While she is also painstaking about domestic detail, Doris Lessing, for instance, sets a better table, and Mary McCarthy is a more telling interior decorator.

What Drabble excels in is something very difficult: the interplay between essential character and volatile emotions that occurs in individuals under stress.

Her new heroine. Rose Vassilou, might be a cousin of Jane Gray in her most recent book, The Waterfall. Rose is divorced, with three small children and a national reputation as an "eccentric." What really caused her notoriety was money. A major Midlands heiress, she had enraged her family by marrying a penniless Greek boy and giving her inheritance away to a dubious African relief fund. The family squabble made all the tabloids. Ten years later, Rose is found raising a family in a working-class district of London while her tempestuous ex-husband, now making plenty of money, bedevils her to gain custody of the children, whom he would like to enroll in the way of life she fled.

Rose is a natural mess maker. All she wants, she says, is to be left alone by the world in general, and her moody, ambitious ex-husband in particular. "I respond to such ordinary signals in the world," she explains. "Cut prices and sunshine and babies in prams and talking in the shops."

Most of the long narrative hovers around the custody crisis. What Rose is really doing is steering a plain, old-fashioned moral course. Her state-school-educated children are good kids with clear heads and unwarped values.
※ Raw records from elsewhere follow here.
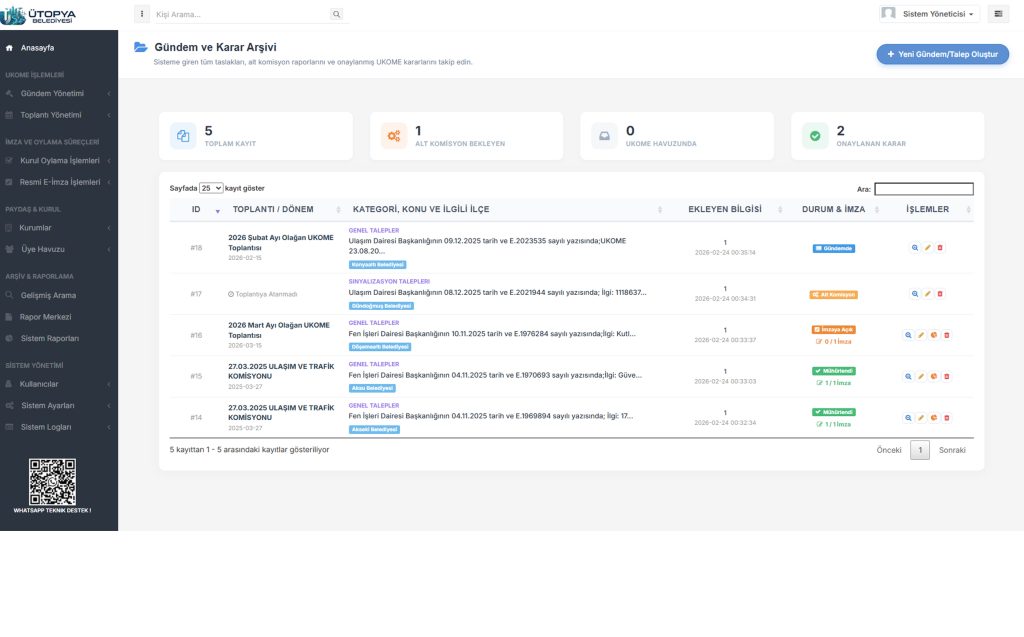Expand Kurul Oylama İşlemleri submenu

pyautogui.click(x=58, y=160)
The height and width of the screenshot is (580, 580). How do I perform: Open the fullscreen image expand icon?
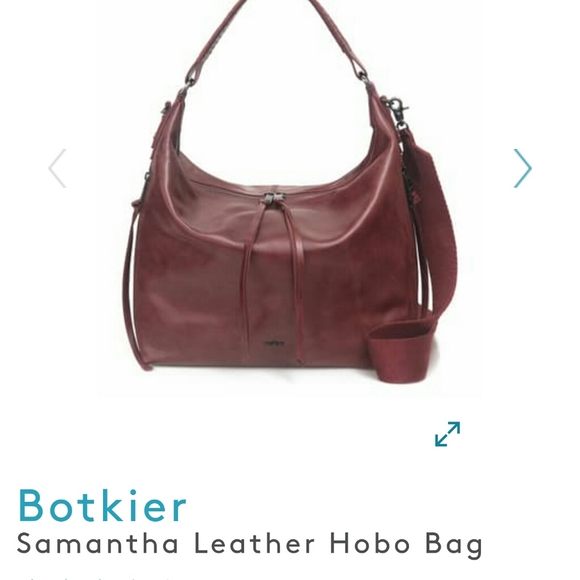point(448,434)
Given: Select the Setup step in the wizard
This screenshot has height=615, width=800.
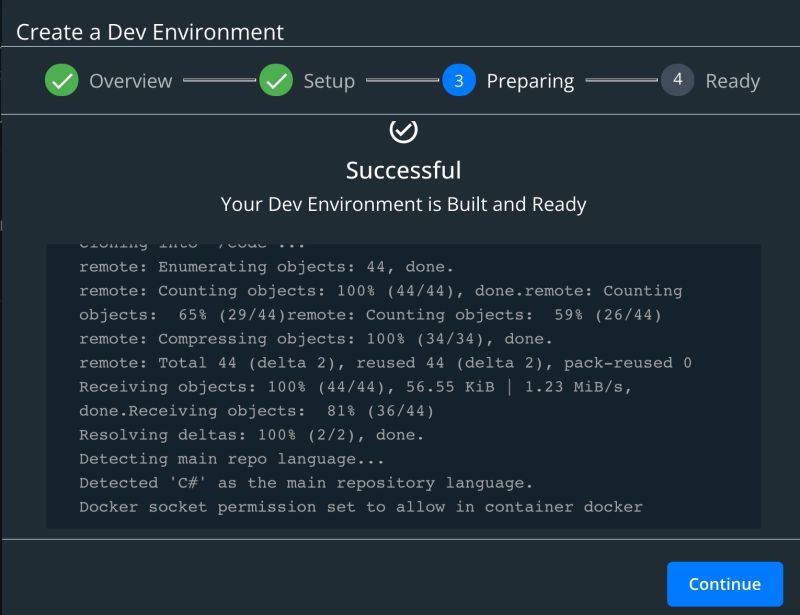Looking at the screenshot, I should (x=329, y=81).
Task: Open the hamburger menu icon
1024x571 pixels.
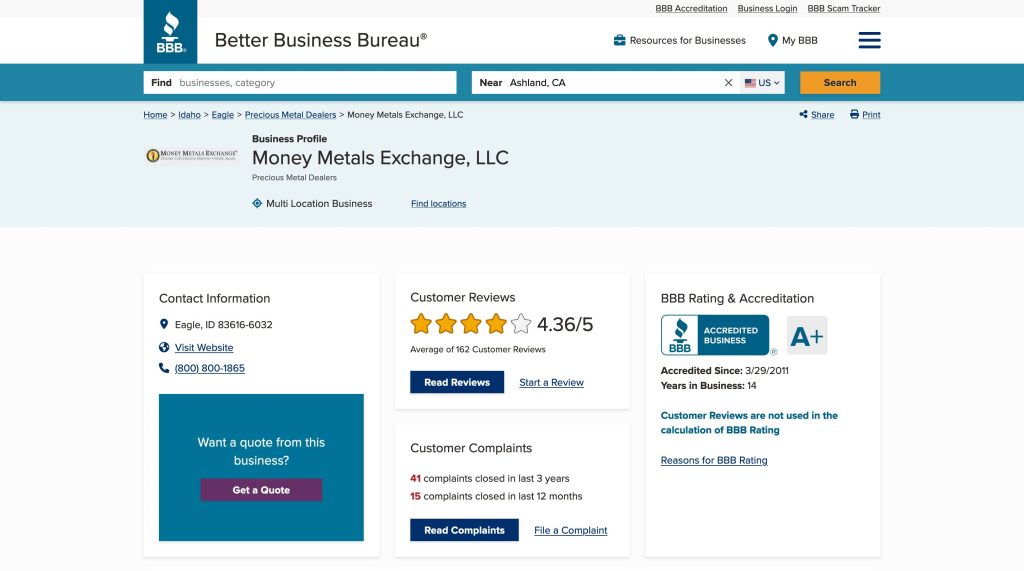Action: [869, 40]
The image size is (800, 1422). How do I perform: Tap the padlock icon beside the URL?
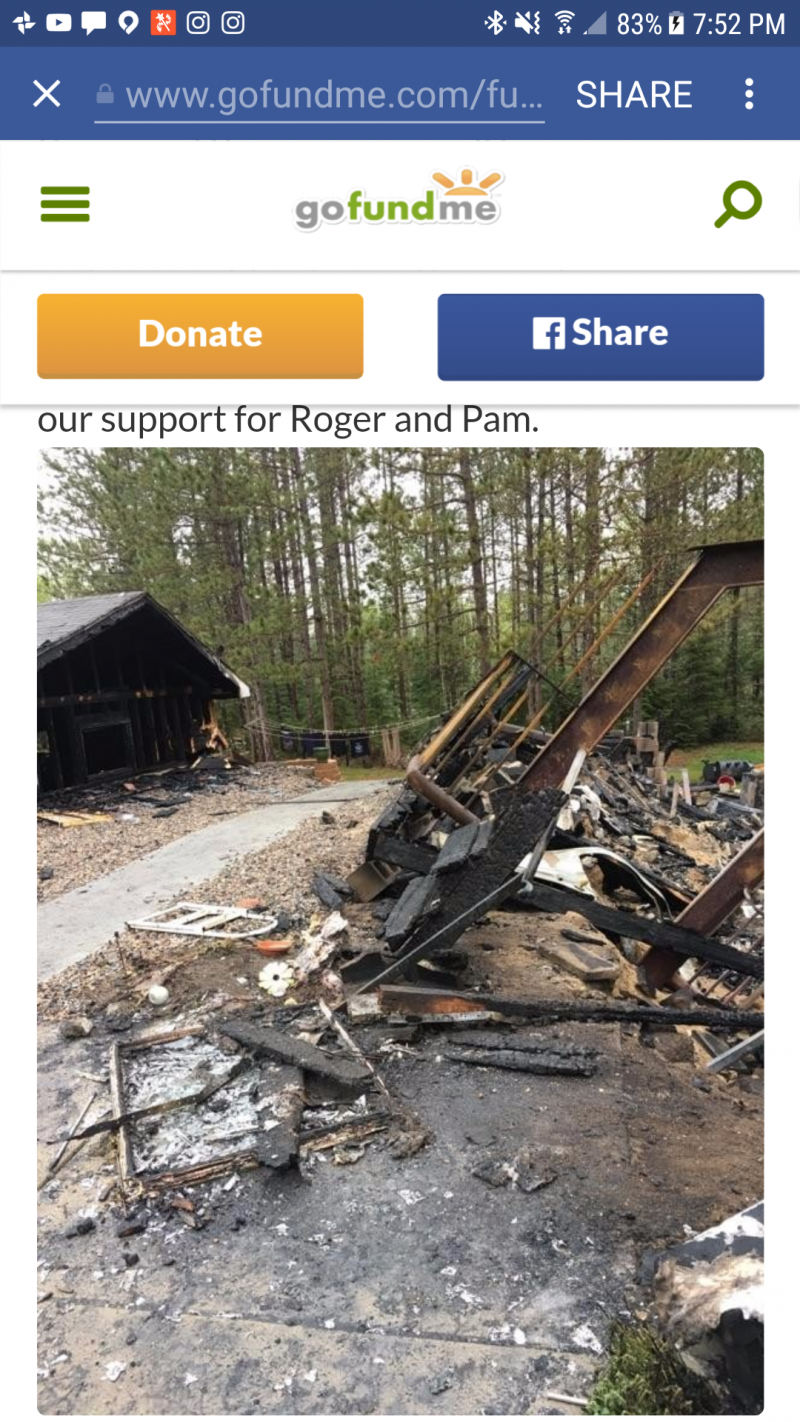pyautogui.click(x=105, y=95)
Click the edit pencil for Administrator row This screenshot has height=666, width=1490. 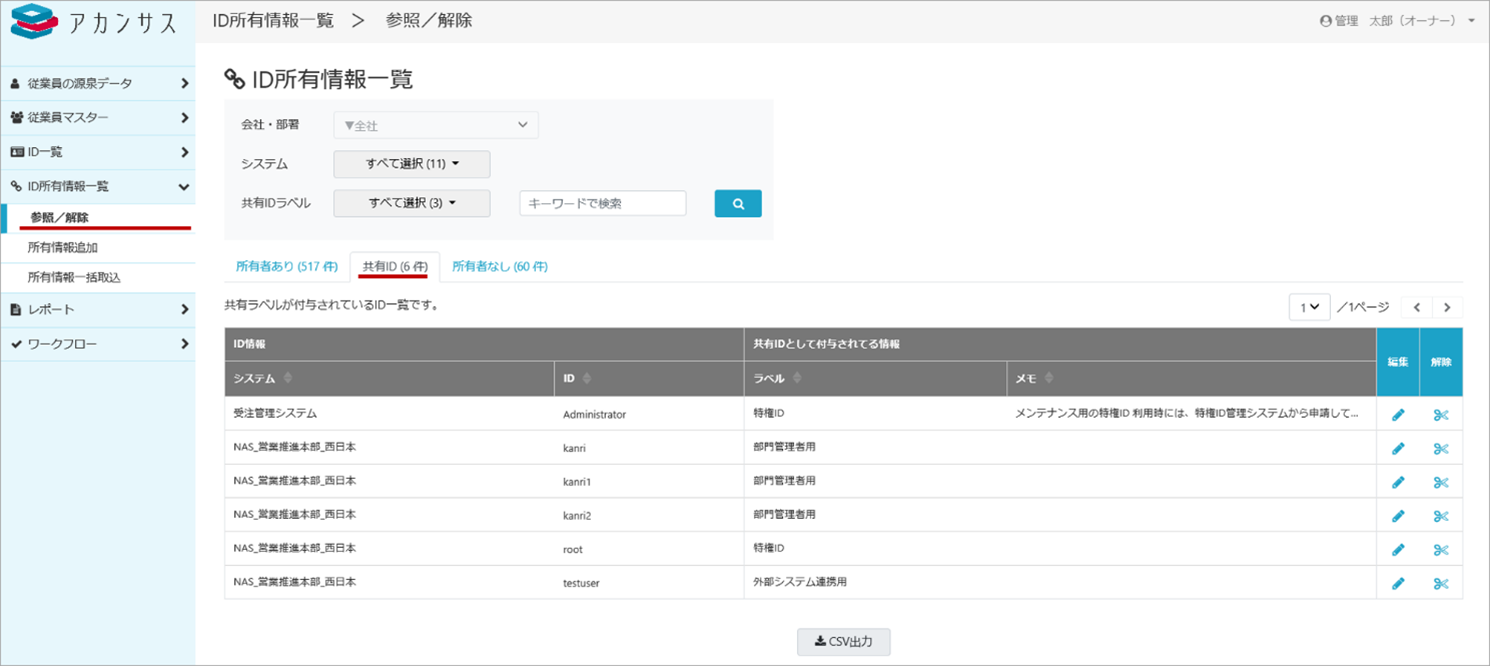[x=1398, y=415]
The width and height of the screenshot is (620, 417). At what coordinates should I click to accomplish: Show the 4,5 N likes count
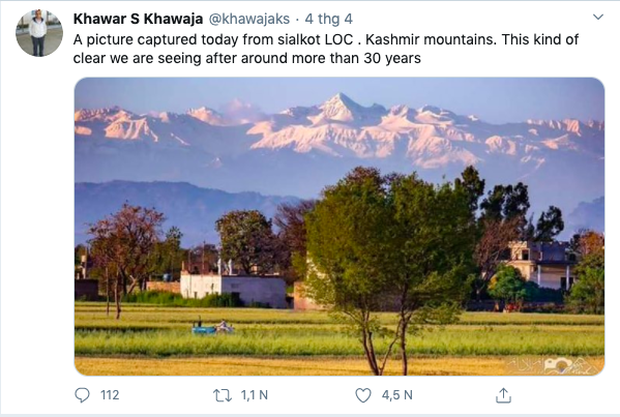point(397,395)
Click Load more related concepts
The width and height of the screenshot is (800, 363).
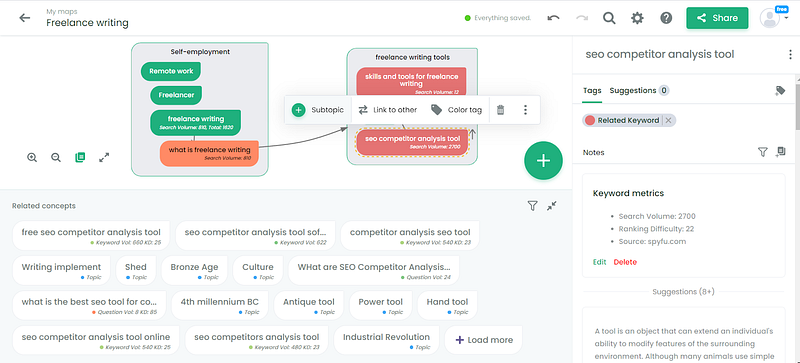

She loves her "exhausting days" of ironing and baby sitting for neighbors. Around this serene nucleus, judges, advocates, friends and schemers swirl.

Rose finally resolves the problem by taking her husband back. Somehow things change at once. She becomes more querulous and resentful; her beloved tacky neighborhood suddenly gets chic. But her motives are still homely and consistent. She relinquishes "the spiritual calm it had been a crime to ose" because she finally cannot deprive the children of their father--or him of them.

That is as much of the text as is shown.